Daddy, who is WALKING home from work, catches them with the kite. The girls explain that the kite string is broken, but they would like to try flying it. Daddy, being the good guy that he is, despite the fact that he is wearing a fedora, gets some string for the girls.

Daddy, on page 162, removes his fedora in shame, wondering just what kind of girls he is raising when they insist on showing the boys how to successfully fly a boys kite.

Jack and Janet - 162 1.jpeg


The girls explain to the guys that, since the box kite got away from them and the girls got it flying, it is now theirs to keep.

Come on girls!

Come on authors!

It’s REALLY OK to take back a gift that you’ve given someone just because they lost it? And why is it OK to be playing with a boy’s toy when just a few pages before you were teaching us that there are toys just for boys and toys just for girls?

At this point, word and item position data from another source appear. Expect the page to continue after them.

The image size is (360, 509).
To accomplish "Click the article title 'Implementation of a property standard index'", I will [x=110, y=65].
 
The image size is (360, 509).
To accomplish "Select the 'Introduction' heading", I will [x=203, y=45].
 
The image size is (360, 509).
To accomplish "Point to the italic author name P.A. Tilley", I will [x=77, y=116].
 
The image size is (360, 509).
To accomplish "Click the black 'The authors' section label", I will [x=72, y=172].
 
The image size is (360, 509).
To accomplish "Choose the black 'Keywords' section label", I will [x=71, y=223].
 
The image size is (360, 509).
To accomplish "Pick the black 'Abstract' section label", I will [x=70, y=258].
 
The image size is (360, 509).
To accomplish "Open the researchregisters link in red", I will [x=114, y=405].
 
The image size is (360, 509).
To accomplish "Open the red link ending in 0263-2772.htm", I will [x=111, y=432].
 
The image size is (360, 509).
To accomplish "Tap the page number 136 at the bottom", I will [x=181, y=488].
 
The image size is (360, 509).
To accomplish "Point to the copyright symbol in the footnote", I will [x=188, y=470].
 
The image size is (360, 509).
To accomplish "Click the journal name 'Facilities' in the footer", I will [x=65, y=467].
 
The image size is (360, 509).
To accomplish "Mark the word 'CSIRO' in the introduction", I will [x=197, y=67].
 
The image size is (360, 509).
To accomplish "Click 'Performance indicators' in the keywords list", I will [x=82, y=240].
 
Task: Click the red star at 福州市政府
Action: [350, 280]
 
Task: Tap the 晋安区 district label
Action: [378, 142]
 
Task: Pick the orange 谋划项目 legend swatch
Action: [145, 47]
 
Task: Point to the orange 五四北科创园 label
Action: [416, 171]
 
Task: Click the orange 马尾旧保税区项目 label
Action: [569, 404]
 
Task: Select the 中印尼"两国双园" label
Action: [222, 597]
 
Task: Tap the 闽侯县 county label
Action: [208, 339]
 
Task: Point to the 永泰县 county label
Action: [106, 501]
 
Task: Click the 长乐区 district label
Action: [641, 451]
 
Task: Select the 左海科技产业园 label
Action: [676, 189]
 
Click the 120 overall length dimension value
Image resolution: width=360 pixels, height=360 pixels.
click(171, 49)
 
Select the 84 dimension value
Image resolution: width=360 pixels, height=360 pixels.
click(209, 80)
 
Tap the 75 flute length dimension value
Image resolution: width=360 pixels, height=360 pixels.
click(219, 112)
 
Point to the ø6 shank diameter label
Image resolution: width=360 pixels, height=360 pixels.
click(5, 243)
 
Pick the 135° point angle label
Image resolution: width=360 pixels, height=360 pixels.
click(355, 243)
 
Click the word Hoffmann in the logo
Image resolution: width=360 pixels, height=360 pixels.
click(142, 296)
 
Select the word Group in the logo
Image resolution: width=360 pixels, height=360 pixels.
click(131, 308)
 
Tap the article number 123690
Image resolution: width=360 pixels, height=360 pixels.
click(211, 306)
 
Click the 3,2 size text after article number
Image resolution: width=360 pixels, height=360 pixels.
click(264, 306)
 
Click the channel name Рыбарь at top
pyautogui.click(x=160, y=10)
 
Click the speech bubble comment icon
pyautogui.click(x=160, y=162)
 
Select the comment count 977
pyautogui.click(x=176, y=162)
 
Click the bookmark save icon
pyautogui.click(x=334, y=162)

When my grand children were small there were books like Ted Has Two Mommies, and people complained that the schools were changing the mores of the next generation. They most certainly were and are, but was instilling the myth that mothers stayed at home cleaning, baking and wearing an apron, while father walked to and from work carrying a newspaper and wearing a suit and fedora any better?

The play and toys of boys and girls were so well defined back then! It wasn’t that many years later that women were astronauts, scientists, doctors and mathematicians. Hardly any mothers today do only housework. Most work outside the home and still find time to bear children and pay someone else to raise them.

I don’t know, maybe the Primers back-in-the-day, were more a snippet of how it was, rather than teaching what life should be like. Has life changed so dramatically because of what we read as a child? Or did we change, so our reading evolved with us?

Were we really not that good at learning the things that were so subtlety taught while we were learning to navigate the printed word?

I will soon publish a link to the entire book so that you can review 151 new words of your very own Primer vocabulary and enjoy the trip down Memory Lane in its entirety.